--- EXCERPT PROVIDED ---
_ _ _ _
I'm writing a research on traditional blacksmithing and would like to get some info on what they make (specifically with metals)and the hazards of the job.I would also appreciate it if you could give me any other useful info and helpful links or resources.
Thank you.
Edirin Osah  <edirin_tiana at hotmail.com> - Monday, 05/28/01 11:25:35 GMT

Jerry McB: look at the "iForge" page on this site. It's exactly what you asked for.
Alan-L  <longmire at premiernet.net> - Monday, 05/28/01 13:44:41 GMT

Frank, The Channel Lock Company started out as a one-man blacksmith shop around 100 years ago and has always been located in or around Meadville. The story of Champion becoming Channel lock I don't think is true. Pennsylvania Cable Network did a profile on Channel Lock and there was no mention of it being associated with Champion.
Bruce R. Wallace  <WalmetaLwk at aol.com> - Monday, 05/28/01 14:19:37 GMT

Duh! Hellooo! I let my fingers do a little walking to channellock.com, and the company has a nice website. I clicked on Contact, then History, and there is a beautiful little section with pictures, telling the story of the company. It was founded in 1886 by a farriers' toolsmith, George B. DeArment. Not long after, it was called Champion Bolt and Clipper. That's where I got confuzzed. Apparently, it is not the same as Champion Forge. Tune in; the site is worth a look.
Frank Turley  <nudahonga at qwest.net> - Monday, 05/28/01 16:15:27 GMT

Is a good site, Frank. Nice to see a company that cares enough about their history to write it down. Course, looks like it's still pretty much family owned.
Paw Paw Wilson  <pawpaw at paw-paws-forge.com> - Monday, 05/28/01 16:30:33 GMT

iForge: Alan, Thanks for catching that one for me.

Channellock: The last smithing hammers I purchased were made by Channellock and were well made. They are a good company. Vise-Grips was another company that was started by a blacksmith. However the company no longer belongs to the family and the new conglomerate has little interest in the company history. Money people generaly don't believe individuals are important, only the money. . .
_ _ _ _
--- TASK BRIEF ---
Please continue the blacksmithing forum thread past its last line. The listing is separate from the blacksmithing forum thread.

--- COLLECTED DATA ---
_ _ _ _
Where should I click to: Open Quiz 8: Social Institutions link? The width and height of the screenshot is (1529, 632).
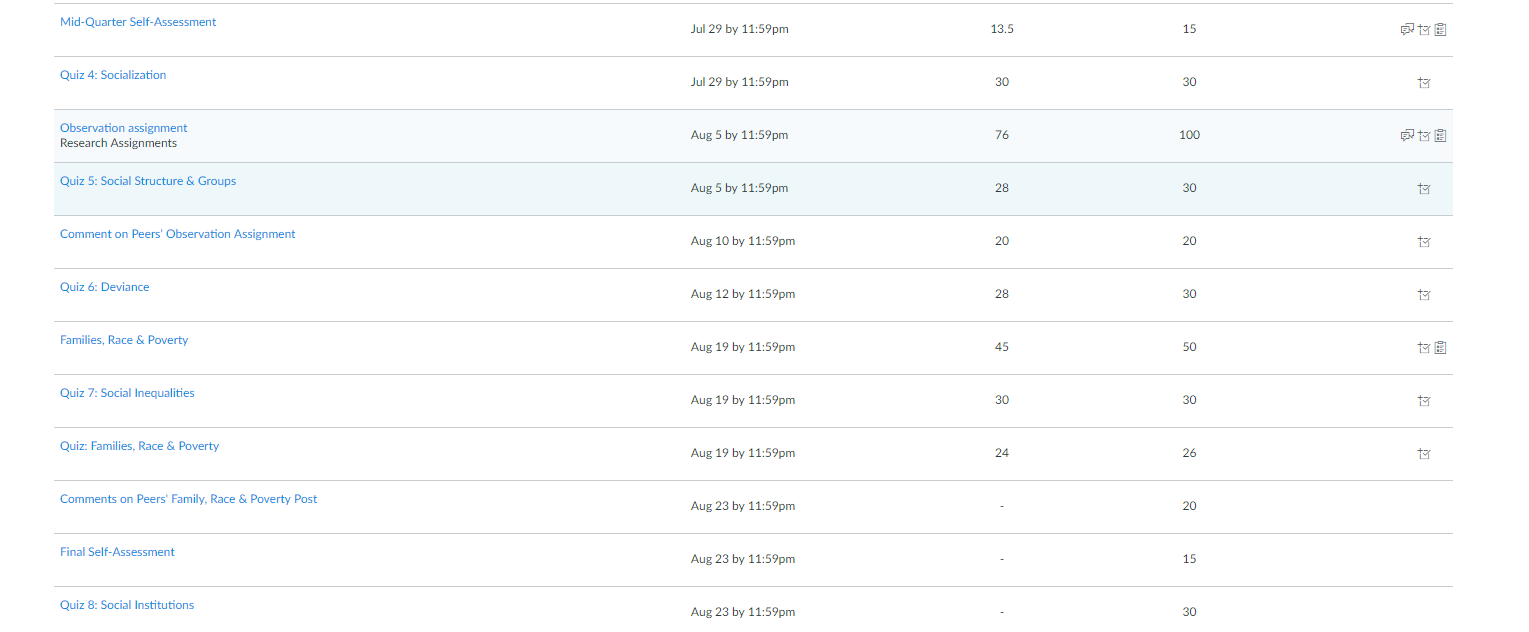(x=127, y=605)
_ _ _ _
--- RESPONSE TO THIS TASK ---
Items Made: Edirin, In the not so distant past blacksmiths made EVERYTHING made of iron that was not cast in molds. Today blacksmiths still make a huge range of items. Tools including everything from hammers, pry bars, wrenches to surgical instruments. Auto, aircraft and truck parts such as crankshafts, axels, couplings. Many of these are made using "drop hammers" but in many cases blacksmiths still operate them. Then there are the items the public normally thinks of, horse shoes, wagon tires and fittings and decorative railings, gates and other architectural pieces. Today most horseshoes are made by automatic machine than by hand.

Blacksmiths still make many of their own tools and tools for other craftspeople. Hammers both common and specialty, tongs, chisels, punches and various dies of all types.

In Blacksmithing there are many specialists knife makers and architectural smiths are the two biggest specialties. Toolmakers and tool dressers are also a large class.

Hazards: Most of these problems are common in every metalworking shop. There are both mechanical and chemical hazzards.

Hot metal and flying sparks is the most obvious but handling heavy objects is probably where more accidents occur in the shop. Droping a 5 pound (2kg) hammer on your toe or hand can break it or permanently damage the bone or nail. Droping a 40 pound (18kg) swage block can break large bones and result in loss of digits and wearing a cast for an extended time. We commonly move machines that weigh tons in the shop and every time there is considerable danger. Next most hazzardous resulting in more minor injuries is from working around grinding and buffing equipment. Flying parts is most common, followed by eye injuries from grit and sparks (WEAR those safety glasses), but occasionaly grinding wheels fly apart flinging high speed shrapnel that safety glasses and safety shields and body armor will NOT stop. Proper guards and maintianence are the only way to prevent these problems.

Then there are inhalation hazzards. Most of these take a long time and require a chronic exposure to do harm. These include problems from coal smoke, carbon monoxide and welding flux fumes. Generaly in blacksmithing there are few problems with metal fumes. However, working with plated material and non-ferrous alloys such as copper alloys (brass and bronze) can produce both hazardous fumes and dust. Polishing dust is the most common problem when dealing with copper alloys.

Then there are common machinery hazzards. Most blacksmith shops resemble a machine shop more than anything else. Any thing that will cut or shape metal will do the same to flesh and bone effortlessly. Then there are the pinch point and belt hazzards. Parts of the machine that move but are not intended to do work. These cause more injuries because we are usualy closely watching the cutter or working part and not paying attention to other parts.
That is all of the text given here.